We are sitting in meditation or going about our usual routine, and it occurs to us to listen to what we’re saying. What we hear is, Oy vey, oy vey! Woe is me. I’m a failure. There’s no hope. We look at what we do to ourselves, what we say to ourselves, how we lose heart or try to distract ourselves. Then we let those words go and touch the heart of this moment. We touch the very center of this moment of being and then we let go. This is how we train. Again and again, this is our practice.
We join our loss of heart with honesty and kindness. Instead of pulling back from the pain of laziness, we move closer. We lean into the wave. We swim into the wave.

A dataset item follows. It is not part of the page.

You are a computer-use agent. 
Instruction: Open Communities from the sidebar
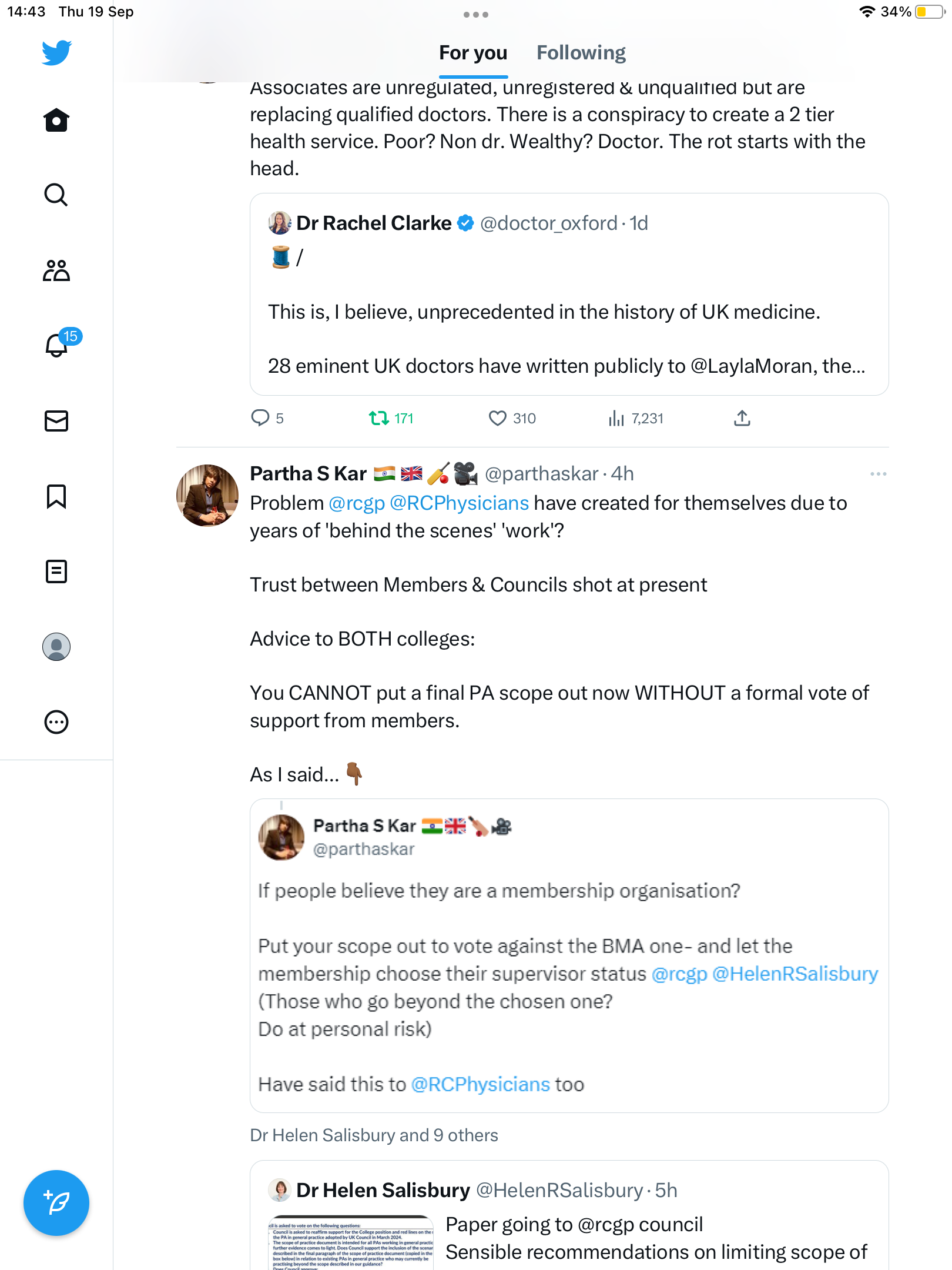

Somewhere in the process of staying with the moment, it might occur to us that there are a lot of unhappy brothers and sisters out there, suffering as we are suffering. In becoming intimate with our own pain, with our own laziness, we are touching in with all of them, understanding them, knowing our kinship with all of them.
[...]Instead of continuing to zone out and shut down and close off, we lean in and relax. This is how we practice.

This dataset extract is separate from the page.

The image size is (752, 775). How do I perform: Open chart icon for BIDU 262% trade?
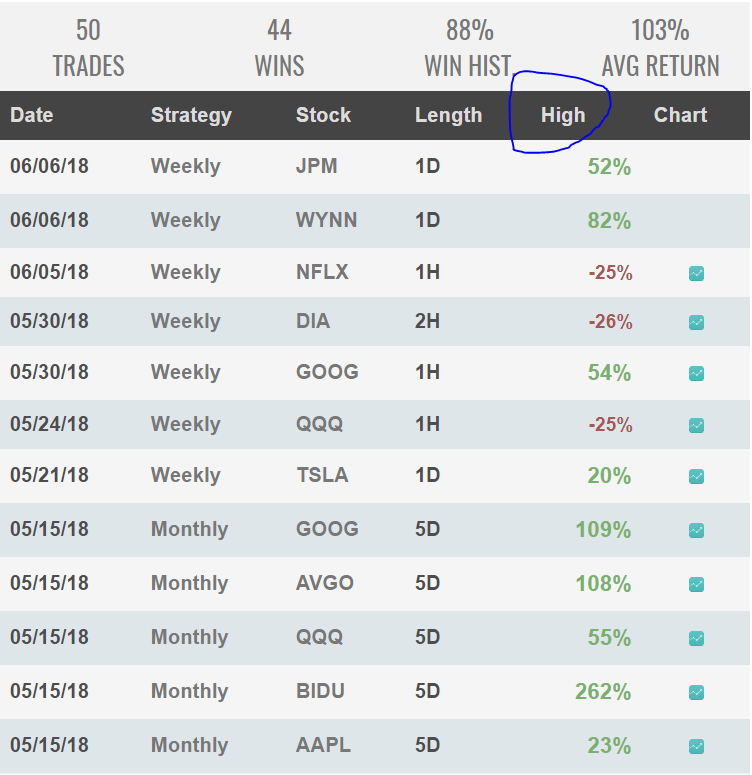696,692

So maybe we open the window or go out for a walk, or maybe we sit silently, but whatever we do, it occurs to us to stay with ourselves, to go behind the words, behind the ignoring, and to feel the quality of this moment of being, in our hearts, in our stomachs, for ourselves, and for all of the millions of others in the same boat. We start to train in openness and compassion toward this very moment. This very moment of laziness becomes our personal teacher. This precious moment becomes our profound and healing practice.
Pema Chodron is a renowned Buddhist teacher. Excerpt above is from an online article.